La Tupiq Arctic Circus Troupe, vieille de quelques mois seulement, participera au festival qui est considéré comme le plus grand du genre au Canada.

Le Nord s’invite au Turbo Fest [VIDÉO]

Le 13e Turbo Fest en sera un spécial pour des artistes provenant entre autres de Kuujjuaq et de Puvirnituq alors que leur troupe nouvellement formée s’amène à Québec pour y faire découvrir la culture inuite à travers un spectacle de cirque.

La Tupiq Arctic Circus Troupe, vieille de quelques mois seulement, participera au festival qui est considéré comme le plus grand du genre au Canada. De jeudi à dimanche, des centaines de jongleurs venus d’ici et d’ailleurs présenteront des ateliers et des spectacles au public à l’École de cirque de Québec, dans le quartier Limoilou.

Cette plateforme permettra à la troupe du Nunavik de faire connaître sa culture inuite avec une légende racontée entre autres avec la jonglerie.

Cette initiative découle du programme Cirqiniq, explique Christopher Angatookalook, expatrié à Québec pour y poursuivre des études en aviation. «Peut-être qu’un jour c’est moi qui vais être le pilote pour amener notre troupe d’une place à l’autre», rigole-t-il.

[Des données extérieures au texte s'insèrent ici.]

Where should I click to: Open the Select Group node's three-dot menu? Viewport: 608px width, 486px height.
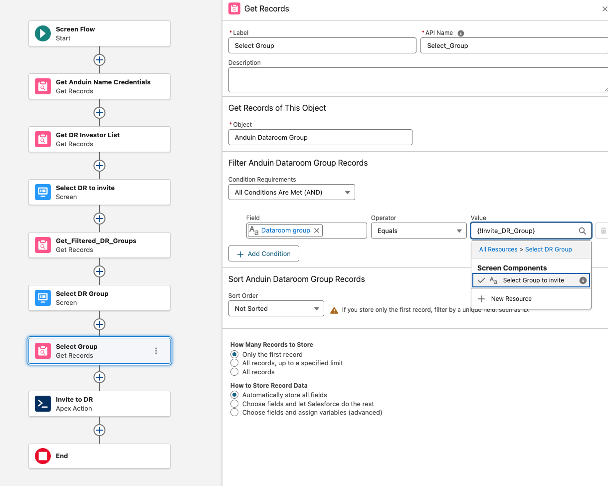coord(156,351)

Créé en 2009, ce programme de cirque intègre la culture inuite au plan artistique à la suite de «la conclusion d’une entente quinquennale entre l’Administration régionale Kativik (ARK) et le programme Cirque du Monde réalisé par le Cirque du Soleil à l’intention des jeunes en situation précaire».

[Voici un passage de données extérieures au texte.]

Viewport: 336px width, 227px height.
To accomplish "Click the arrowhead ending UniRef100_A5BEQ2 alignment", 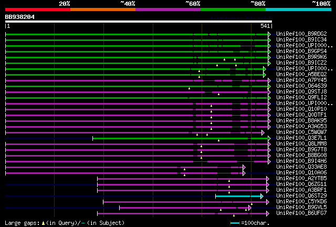I will tap(265, 75).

«On a parlé, l’été passé, avec le monde du Cirqiniq [...] et les instructeurs on voulait faire un peu plus que juste montrer aux jeunes, on voulait faire des spectacles pour tout le monde», raconte le jeune homme.

C’est d’ailleurs grâce à ce programme que Christopher et plusieurs de ses collègues ont commencé à faire du cirque. «Quand j’ai commencé, je ne pouvais plus arrêter», dit-il enthousiaste à l’idée de participer au Turbo Fest.

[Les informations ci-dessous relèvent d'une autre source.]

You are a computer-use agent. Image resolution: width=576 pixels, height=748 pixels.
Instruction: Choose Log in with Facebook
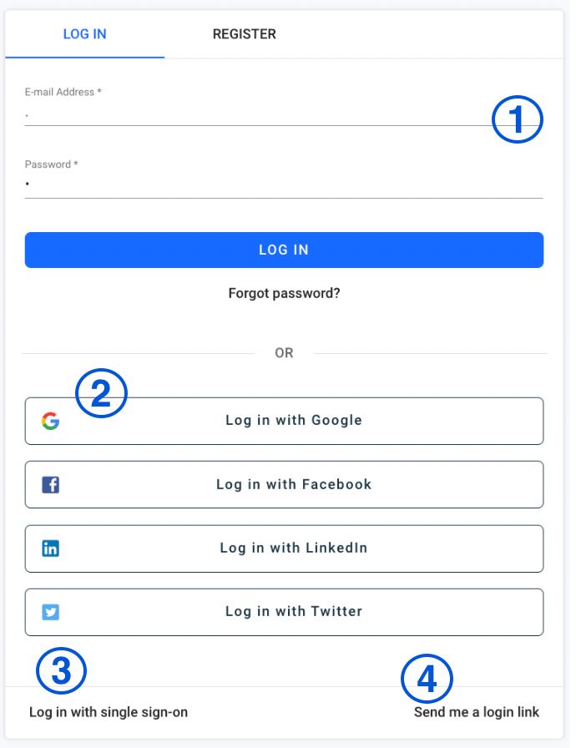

Encore aux couches, la Tupiq Arctic Circus Troupe a pour principaux objectifs de s’amuser et gagner en expérience en participant au festival. Il faut dire que ses membres ont des idées de grandeur, eux qui ont «de gros projets» dans la mire, notamment l’agrandissement de la troupe.

Un événement international

Le Turbo Fest jouit d’une renommée internationale, explique Véronique Provencher, une des membres qui a participé à la fondation de l’organisme qui chapeaute le festival, Turbo 418.

Chaque année, des gens provenant des États-Unis, d’Amérique du Sud, d’Europe et même du Japon convergent vers la Vieille Capitale pour participer à l’événement.

Parmi les troupes venues d’ailleurs, la compagnie Stoptoï formée de Neta Oren et de son collègue Gonzalo présentera un spectacle de jonglerie avec des anneaux et des balles pour la première fois au Canada.

«C’est toujours intéressant de voir comment les gens font du cirque ici. Je suis sûr que c’est différent qu’en France et de ce que j’ai vu avant. Du coup, c’est très intéressant de voir les autres artistes d’autres compagnies», affirme Mme Oren, une Israélienne qui habite maintenant Lyon.

Essayant autant que possible de trouver de nouveaux moyens pour jongler et faire du cirque, Stoptoï a développé une technique de pliage d’anneaux qui utilise l’élasticité de celles-ci pour les attacher les unes aux autres et les projeter dans les airs.